*MATERIAL PROVIDED*.
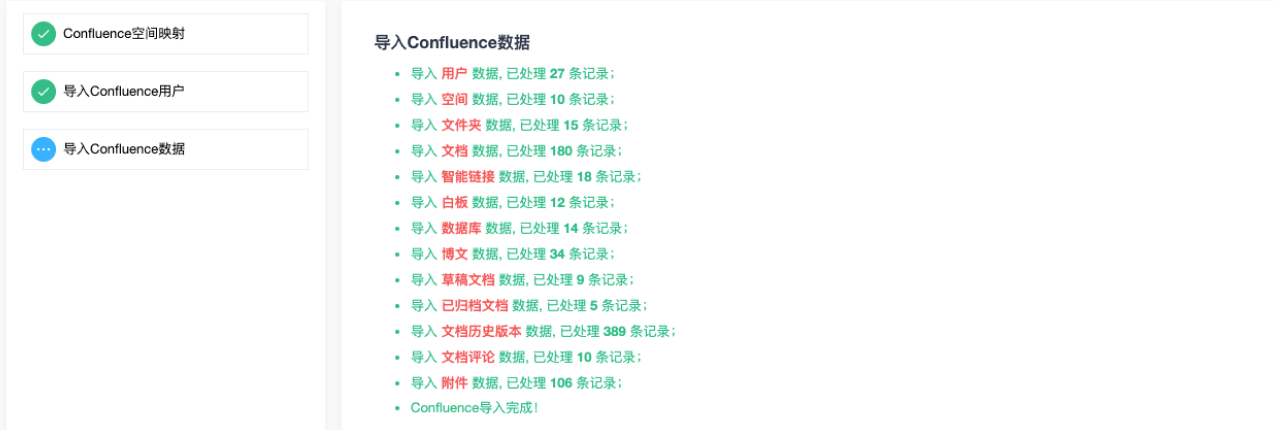Select the red 空间 data type label
This screenshot has width=1274, height=430.
[x=454, y=99]
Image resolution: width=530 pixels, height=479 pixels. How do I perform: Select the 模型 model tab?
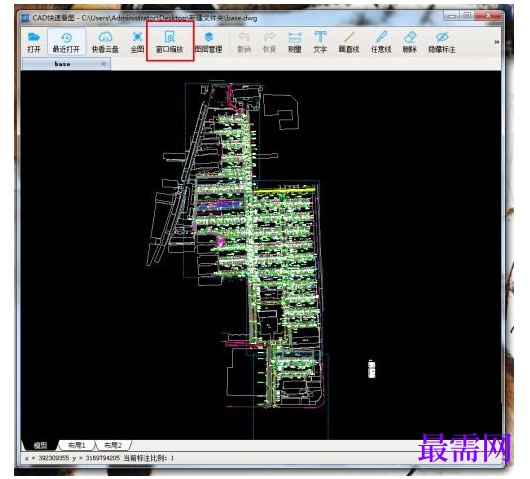click(x=41, y=445)
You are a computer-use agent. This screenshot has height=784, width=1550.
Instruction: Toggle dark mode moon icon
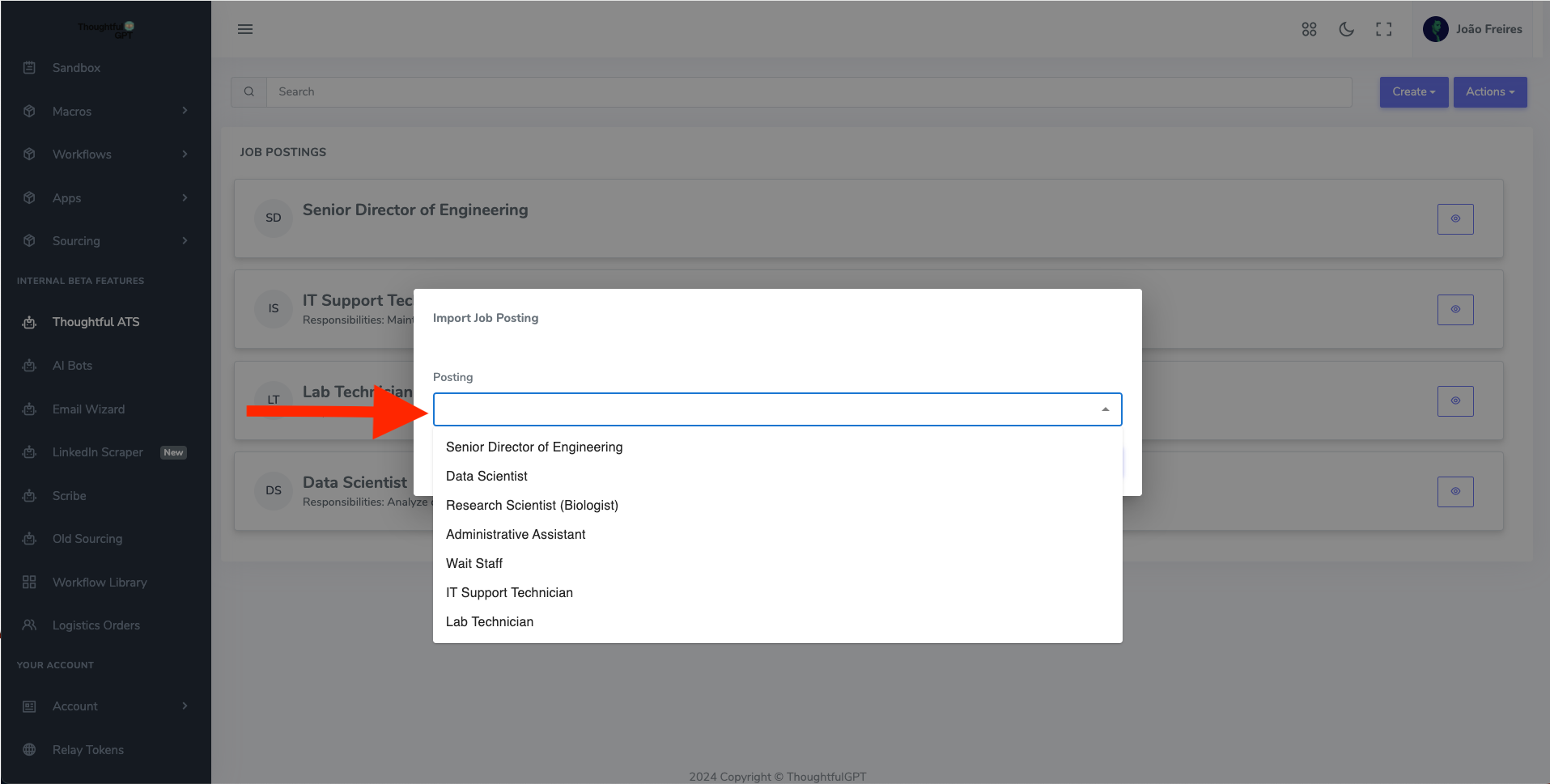coord(1346,29)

*GOAL*.
Print every line of the items above verbatim, omitting the pictures.

*REPLY*.
Select the red 空间 data type label
This screenshot has width=1274, height=430.
[x=454, y=99]
Image resolution: width=530 pixels, height=479 pixels. How do I perform: Select the 模型 model tab?
click(x=41, y=445)
You are a computer-use agent. This screenshot has height=784, width=1550.
Instruction: Toggle dark mode moon icon
coord(1346,29)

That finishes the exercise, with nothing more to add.